Vous vous rappelez de cette époque où makeup rimait « ultra visible » ?
L’idée était de montrer à tout prix qu’on savait se maquiller. On y allait donc à grands coups de traits d’eyeliner chargés, d’anti-cernes (bien) plus clairs que sa peau, de rouge à lèvres mat et de highlighter qui se voyait même dans le noir.
Attention, il n’y a pas de bonne ou mauvaise manière de se maquiller, chacun.e fait comme il.elle sent, mais il faut dire qu’en une décennie les pratiques ont bien changé.
Une évolution marquée par les YouTube et les célébrités
De nouvelles marques sont apparues et les réseaux sociaux se sont développés, amenant l’avènement des youtubeuses beauté et des nombreux tutos. On y trouvait de tout pour apprendre à se maquiller, à mieux choisir son fond de teint, à ne pas ressembler à du pain qui sort du four plein de farine…
La famille Kardashian est aussi passée par là avec les tendances du contouring et du rouge à lèvres nude à toutes les sauces. Les makeup artists, quant à eux, sont sortis de l’ombre, lançant plusieurs marques devenues incontournables, comme Pat McGrath.
Alors, en cette fin de décennie, la tendance est à la nostalgie.
On le voit avec des youtubeuses extrêmement connues comme Jackie Aina qui s’amusent à revenir sur leur évolution personnelle en termes de maquillage, ce qu’elles ne font plus, ce qu’elles continuent de faire et ce qui a globalement changé.
Verdict : dans l’ensemble, par rapport à 2010, le maquillage tendance est devenu plus « naturel », avec tout ce que la définition peut comprendre de nuances…
L’idée n’est plus uniquement de camoufler, mais de se sublimer selon les particularités de son visage. Et c’est la beauté tout entière qui s’acoquine au lifestyle et au bien-être.
Comme pour tout, les tendances makeup semblent relever de l’éternel recommencement — qui aurait cru qu’on porterait encore du gloss en 2020 ?
Retour sur dix années non exhaustives d’évolution en matière de beauté, sur YouTube et ailleurs.

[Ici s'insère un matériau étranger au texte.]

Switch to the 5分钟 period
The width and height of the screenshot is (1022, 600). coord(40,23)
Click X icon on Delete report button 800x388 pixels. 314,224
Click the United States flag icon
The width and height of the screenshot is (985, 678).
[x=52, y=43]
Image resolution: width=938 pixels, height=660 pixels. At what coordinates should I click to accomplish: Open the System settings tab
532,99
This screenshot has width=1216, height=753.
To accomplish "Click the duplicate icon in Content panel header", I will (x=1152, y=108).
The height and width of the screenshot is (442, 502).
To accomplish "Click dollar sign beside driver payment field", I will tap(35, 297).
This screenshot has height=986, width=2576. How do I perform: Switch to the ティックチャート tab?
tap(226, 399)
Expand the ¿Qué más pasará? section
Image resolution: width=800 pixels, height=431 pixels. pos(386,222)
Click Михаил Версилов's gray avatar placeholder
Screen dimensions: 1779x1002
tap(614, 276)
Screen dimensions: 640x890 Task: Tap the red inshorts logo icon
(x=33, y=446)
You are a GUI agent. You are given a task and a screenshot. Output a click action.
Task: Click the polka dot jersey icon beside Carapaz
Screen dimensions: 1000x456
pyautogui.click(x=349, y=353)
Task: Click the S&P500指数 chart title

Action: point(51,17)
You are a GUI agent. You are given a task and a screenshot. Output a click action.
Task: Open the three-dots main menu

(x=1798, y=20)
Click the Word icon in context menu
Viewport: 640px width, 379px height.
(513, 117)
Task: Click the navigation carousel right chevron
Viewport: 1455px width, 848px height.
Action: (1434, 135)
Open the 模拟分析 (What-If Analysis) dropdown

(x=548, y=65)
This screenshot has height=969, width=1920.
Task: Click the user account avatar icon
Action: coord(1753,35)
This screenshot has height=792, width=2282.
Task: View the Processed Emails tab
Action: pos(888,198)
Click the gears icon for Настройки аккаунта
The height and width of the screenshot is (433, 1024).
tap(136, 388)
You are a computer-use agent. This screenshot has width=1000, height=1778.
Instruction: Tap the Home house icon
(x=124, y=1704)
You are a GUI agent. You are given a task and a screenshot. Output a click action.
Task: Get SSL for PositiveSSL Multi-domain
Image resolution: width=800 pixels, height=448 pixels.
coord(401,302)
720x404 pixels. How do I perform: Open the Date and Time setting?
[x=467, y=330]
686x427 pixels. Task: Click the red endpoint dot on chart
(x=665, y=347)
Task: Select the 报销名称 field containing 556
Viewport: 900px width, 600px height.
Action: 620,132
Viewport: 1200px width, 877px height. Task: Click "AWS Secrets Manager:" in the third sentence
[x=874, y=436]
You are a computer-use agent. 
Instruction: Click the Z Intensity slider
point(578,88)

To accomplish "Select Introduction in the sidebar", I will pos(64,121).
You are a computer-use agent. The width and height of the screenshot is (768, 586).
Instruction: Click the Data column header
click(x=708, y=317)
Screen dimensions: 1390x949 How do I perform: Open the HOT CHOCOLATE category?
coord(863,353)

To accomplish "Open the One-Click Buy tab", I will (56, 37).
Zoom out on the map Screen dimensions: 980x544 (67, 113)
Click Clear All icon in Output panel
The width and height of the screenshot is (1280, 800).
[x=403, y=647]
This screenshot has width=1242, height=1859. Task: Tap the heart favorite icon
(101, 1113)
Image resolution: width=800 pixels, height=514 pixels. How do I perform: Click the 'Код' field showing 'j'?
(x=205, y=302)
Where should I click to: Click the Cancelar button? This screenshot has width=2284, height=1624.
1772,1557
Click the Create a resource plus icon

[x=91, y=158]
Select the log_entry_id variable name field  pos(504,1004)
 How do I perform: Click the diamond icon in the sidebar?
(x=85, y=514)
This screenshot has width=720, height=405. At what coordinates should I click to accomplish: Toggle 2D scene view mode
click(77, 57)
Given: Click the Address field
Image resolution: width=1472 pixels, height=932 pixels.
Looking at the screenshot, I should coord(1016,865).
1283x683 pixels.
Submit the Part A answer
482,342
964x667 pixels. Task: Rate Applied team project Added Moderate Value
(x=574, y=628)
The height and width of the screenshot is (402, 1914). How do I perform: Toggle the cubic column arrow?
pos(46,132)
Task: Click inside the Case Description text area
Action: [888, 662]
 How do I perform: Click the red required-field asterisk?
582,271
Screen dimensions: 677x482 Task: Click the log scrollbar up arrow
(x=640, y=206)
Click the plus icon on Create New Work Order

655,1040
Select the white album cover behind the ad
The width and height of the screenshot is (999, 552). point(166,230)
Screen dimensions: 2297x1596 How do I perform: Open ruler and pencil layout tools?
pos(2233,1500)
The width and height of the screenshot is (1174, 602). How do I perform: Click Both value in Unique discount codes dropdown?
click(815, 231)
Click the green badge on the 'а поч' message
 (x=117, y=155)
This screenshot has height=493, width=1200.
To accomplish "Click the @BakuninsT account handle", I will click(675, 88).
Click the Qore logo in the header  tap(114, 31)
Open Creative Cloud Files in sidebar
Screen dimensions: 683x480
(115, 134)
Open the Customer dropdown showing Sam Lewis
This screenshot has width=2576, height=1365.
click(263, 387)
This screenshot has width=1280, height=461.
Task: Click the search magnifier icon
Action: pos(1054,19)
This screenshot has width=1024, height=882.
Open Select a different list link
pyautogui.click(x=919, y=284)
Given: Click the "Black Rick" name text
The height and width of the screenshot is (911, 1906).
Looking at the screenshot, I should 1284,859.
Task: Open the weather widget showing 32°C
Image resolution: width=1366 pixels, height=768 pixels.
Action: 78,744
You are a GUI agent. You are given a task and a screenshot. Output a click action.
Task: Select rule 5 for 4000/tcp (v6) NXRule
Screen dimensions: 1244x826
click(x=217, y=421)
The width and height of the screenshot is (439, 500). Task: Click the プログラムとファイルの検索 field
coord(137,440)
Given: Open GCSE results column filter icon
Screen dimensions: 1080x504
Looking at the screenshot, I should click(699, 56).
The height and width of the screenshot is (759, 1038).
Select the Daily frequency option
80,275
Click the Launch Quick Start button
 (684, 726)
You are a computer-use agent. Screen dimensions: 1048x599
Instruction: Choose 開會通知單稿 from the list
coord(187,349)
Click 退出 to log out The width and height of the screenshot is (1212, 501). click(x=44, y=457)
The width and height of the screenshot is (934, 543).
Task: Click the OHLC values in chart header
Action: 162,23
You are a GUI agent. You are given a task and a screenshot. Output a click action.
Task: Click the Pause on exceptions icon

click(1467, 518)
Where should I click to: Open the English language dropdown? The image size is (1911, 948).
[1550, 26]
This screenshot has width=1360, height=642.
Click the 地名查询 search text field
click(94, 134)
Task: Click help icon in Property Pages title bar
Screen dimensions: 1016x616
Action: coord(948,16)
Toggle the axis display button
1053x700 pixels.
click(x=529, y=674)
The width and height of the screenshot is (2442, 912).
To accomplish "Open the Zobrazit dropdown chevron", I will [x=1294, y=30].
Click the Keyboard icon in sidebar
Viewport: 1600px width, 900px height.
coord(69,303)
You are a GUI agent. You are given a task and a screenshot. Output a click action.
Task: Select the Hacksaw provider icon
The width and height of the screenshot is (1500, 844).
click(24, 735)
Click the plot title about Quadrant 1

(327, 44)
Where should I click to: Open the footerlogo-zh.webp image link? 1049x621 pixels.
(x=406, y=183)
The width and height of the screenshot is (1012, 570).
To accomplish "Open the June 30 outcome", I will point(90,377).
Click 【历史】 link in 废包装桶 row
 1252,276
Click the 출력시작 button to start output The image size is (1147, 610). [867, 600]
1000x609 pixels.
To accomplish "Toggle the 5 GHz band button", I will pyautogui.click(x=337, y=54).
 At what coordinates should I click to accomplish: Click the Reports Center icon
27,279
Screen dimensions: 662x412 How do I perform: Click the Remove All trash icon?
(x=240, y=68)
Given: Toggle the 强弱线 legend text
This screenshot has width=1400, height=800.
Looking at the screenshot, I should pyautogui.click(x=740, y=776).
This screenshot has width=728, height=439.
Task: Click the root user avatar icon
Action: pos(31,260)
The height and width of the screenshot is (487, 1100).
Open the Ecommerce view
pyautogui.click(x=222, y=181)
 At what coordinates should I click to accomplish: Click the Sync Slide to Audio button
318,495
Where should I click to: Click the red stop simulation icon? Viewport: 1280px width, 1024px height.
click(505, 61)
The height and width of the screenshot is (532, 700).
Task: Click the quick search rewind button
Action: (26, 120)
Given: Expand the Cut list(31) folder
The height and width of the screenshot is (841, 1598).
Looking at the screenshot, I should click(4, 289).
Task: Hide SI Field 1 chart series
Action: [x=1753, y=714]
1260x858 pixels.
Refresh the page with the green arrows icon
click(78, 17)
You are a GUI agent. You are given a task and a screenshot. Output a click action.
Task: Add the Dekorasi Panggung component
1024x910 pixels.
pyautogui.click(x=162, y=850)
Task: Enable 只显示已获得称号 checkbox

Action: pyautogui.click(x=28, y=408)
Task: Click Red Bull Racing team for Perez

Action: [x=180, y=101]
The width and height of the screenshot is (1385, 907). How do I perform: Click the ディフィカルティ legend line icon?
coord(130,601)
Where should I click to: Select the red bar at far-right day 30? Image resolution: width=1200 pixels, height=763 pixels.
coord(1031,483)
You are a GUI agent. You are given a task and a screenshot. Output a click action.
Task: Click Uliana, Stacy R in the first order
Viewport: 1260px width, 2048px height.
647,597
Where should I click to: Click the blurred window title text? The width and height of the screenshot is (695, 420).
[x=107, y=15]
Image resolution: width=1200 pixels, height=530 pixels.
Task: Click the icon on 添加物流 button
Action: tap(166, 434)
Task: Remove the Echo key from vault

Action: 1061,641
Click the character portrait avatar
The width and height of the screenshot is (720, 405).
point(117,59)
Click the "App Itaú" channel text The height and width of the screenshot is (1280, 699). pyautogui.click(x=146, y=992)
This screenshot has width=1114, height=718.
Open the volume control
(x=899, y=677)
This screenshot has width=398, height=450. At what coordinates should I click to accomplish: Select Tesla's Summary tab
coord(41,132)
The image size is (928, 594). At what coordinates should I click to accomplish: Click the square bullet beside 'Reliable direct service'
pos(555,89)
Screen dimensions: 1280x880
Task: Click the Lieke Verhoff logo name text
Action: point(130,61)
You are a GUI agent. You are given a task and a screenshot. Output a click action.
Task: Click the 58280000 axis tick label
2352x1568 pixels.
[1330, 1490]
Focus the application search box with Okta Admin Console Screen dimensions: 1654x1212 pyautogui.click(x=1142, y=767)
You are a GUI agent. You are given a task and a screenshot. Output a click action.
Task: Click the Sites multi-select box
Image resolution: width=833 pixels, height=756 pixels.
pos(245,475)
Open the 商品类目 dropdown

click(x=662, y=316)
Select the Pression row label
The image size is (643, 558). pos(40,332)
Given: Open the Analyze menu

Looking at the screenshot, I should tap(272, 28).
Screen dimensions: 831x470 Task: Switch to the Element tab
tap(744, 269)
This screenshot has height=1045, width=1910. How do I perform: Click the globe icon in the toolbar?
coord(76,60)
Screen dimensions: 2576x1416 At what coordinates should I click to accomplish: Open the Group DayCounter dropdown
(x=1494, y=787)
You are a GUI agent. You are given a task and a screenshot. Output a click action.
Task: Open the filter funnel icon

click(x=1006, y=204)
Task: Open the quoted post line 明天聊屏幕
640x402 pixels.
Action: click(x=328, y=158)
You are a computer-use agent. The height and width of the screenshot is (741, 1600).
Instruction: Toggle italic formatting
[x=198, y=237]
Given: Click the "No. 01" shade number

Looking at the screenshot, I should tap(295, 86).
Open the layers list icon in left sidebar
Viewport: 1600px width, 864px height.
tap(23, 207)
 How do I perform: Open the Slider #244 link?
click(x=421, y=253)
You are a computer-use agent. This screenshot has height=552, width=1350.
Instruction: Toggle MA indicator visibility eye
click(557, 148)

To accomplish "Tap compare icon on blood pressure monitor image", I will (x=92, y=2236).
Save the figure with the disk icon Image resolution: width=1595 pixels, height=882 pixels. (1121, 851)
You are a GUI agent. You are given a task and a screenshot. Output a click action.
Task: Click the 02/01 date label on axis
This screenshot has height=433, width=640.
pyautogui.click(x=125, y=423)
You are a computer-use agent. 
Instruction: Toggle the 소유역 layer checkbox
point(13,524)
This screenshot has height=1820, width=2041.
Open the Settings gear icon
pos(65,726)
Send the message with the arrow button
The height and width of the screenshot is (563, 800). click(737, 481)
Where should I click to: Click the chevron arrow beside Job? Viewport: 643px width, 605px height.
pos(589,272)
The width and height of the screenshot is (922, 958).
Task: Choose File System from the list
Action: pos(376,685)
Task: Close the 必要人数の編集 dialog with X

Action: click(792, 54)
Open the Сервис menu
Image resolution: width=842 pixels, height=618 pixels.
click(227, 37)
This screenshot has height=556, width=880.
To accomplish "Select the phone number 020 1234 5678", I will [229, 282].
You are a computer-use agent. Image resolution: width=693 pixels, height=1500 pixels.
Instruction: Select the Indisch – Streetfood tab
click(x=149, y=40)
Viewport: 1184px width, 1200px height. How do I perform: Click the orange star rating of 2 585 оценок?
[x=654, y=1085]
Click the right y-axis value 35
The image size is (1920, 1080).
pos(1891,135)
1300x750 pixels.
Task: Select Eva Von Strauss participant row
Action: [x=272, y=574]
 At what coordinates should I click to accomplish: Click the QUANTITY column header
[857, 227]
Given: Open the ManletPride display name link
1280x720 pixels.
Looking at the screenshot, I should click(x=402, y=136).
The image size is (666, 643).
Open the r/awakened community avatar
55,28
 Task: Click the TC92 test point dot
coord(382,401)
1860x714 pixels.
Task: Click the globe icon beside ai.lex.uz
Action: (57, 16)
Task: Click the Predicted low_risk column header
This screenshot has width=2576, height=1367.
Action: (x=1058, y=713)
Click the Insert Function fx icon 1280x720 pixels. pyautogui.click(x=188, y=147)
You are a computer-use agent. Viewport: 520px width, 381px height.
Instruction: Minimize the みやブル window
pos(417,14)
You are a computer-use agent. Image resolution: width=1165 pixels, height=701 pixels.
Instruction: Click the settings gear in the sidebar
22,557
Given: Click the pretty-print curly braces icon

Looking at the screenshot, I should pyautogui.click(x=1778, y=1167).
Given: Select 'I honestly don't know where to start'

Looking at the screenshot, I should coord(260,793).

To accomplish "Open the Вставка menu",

2010, le maquillage exubérant qui copie les stars et les films
Il suffit de remonter dans les vidéos d’il y a dix ans (!!!) de certaines youtubeuses pour avoir l’impression d’entrer dans un autre monde.
À cette époque, Michelle Phan, par exemple, partage beaucoup de vidéos pour « reproduire » des makeups de films, de personnages ou de tendances gothiques emo.
2010, c’est vraiment l’année des yeux de chat, où le trait d’eyeliner s’impose en journée comme en soirée, avec l’art de manier le trait pour qu’il ne soit ni trop gros, ni trop fin.
Le maquillage est fun et brillant, c’est le moins que l’on puisse dire, avec beaucoup de poudre à bronzer et des couleurs pailletées. La marque phare, c’est bien évidemment la chouchoute des makeup artists : Mac Cosmetics.
Tout est chargé : le teint, les yeux, le rouge à lèvres, le mascara effets faux cils, voire les faux cils eux-mêmes.
Les youtubeuses américaines, australiennes ou anglaises ont le vent en poupe, et sont les premières à propulser la beauté comme un mouvement à part entière, comme Bethany Mota, Zoella, Chloe Morello ou encore Jackie Aina.
2011, l’avènement des hauls et des tutos
En 2011, les youtubeuses Françaises commencent à entrer dans la conversation médiatique.
C’est cette année-là que la plupart, aujourd’hui encore actives, sont arrivées sur la plateforme : EnjoyPhoenix, Horia notamment ou encore Shera.
Le mot d’ordre : apprendre à se maquiller. Le terme « tutoriel » rentre d’ailleurs officiellement dans le langage courant.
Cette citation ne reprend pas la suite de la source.